The results showed that of the 70 apps, “twenty-one transmitted the phone number, six sent out email addresses, six shared the exact co-ordinates of the phone and more than half passed on the handset’s ID number.”
The excessive and unnecessary data collection is only part of this story. Perhaps more worryingly, the investigation highlights that the terms and conditions of the tested apps do not disclose the names of the data recipients, leaving users clueless about the final destination of their data.
The Sunday Times claimed that personal information was being sent outside the EU data protection fortress to companies and servers in China, India, Israel and America.
Specifically, 15 of the apps, including a puppy wallpaper app “Cute Dog”, sent the phone number to an LA-based nternet advertiser.

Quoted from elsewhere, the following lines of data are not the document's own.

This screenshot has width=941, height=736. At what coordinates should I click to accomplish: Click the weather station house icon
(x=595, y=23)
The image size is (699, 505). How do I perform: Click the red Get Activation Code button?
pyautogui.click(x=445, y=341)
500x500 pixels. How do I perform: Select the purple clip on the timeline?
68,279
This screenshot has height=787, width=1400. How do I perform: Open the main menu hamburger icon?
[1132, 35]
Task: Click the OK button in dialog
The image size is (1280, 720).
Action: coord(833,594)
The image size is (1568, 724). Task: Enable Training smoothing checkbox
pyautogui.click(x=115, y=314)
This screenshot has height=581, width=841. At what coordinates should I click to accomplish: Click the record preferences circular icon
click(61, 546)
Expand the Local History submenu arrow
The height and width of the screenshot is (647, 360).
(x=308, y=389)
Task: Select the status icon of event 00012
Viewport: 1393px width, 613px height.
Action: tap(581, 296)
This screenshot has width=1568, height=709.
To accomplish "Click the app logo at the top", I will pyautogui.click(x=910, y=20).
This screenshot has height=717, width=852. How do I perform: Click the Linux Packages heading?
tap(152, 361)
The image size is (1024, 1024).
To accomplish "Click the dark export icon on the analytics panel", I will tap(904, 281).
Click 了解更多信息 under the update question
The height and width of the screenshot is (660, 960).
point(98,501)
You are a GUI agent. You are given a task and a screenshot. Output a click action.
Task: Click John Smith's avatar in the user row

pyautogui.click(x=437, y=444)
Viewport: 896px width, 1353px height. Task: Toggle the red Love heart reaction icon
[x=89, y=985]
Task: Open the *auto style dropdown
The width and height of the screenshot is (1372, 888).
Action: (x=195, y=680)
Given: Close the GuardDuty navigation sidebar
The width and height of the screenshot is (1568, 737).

In another example, a flashlight app sent the user’s email address and phone number to a server in Delhi, India.
When EU data travels outside the European Economic Area borders, it is said to travel to “third countries.” This can post new risks to the subject’s privacy, and the data enters a minefield of complex legal regulation.
One such regulatory divide is found in Article 25 of the Data Protection Directive (DPD). It demands that the European Commission determine when “third countries” are providing DP standards equivalent to the EU’s DPD.
If the country meets the standards, it is added to a list of approved countries. Currently, this list is very short, notably including Argentina, Australia, Canada and the Faeroe Islands. This means that free flow of data can occur between the EU and these jurisdictions.
The US also has made the cut with its US-EU Safe Harbour Agreement.
Importantly, The Sunday Times headline singled out Israel as an example of somewhere unexpected to send EU data. However, this is a bit of a red herring and should not necessarily alarm concerned parties.
Last year, the European Commission added Israel to the approved countries list, meaning their DP laws are adequate for EU transfers without the need for any additional safety measures.
For India and China, two other destinations mentioned in the report, there is no such seal of approval. Although India recently passed new data protection rules, these don’t equate to the same high EU standards yet.
However, the commercial reality is that developers need to make money from these apps. Nevertheless, I don’t think the business model of collecting and relaying all data that seems vaguely useful is sustainable from a user perspective.
Non-legal approaches may be able to provide businesses a more sustainable model, while protecting customers from over-zealous apps.
Stronger adherence to minimal data collection and clearer user privacy policies are a good start.
Last week’s GSMA mobile app “privacy by design” development guidelines included some brilliant recommendations to develop industry-wide harmonisation in these areas.
Another important practice is to ensure data is strongly encrypted when transferred to “third countries”. This added security is essential considering the likelihood that app data will end up in places that fall well short of the high EU DP standards.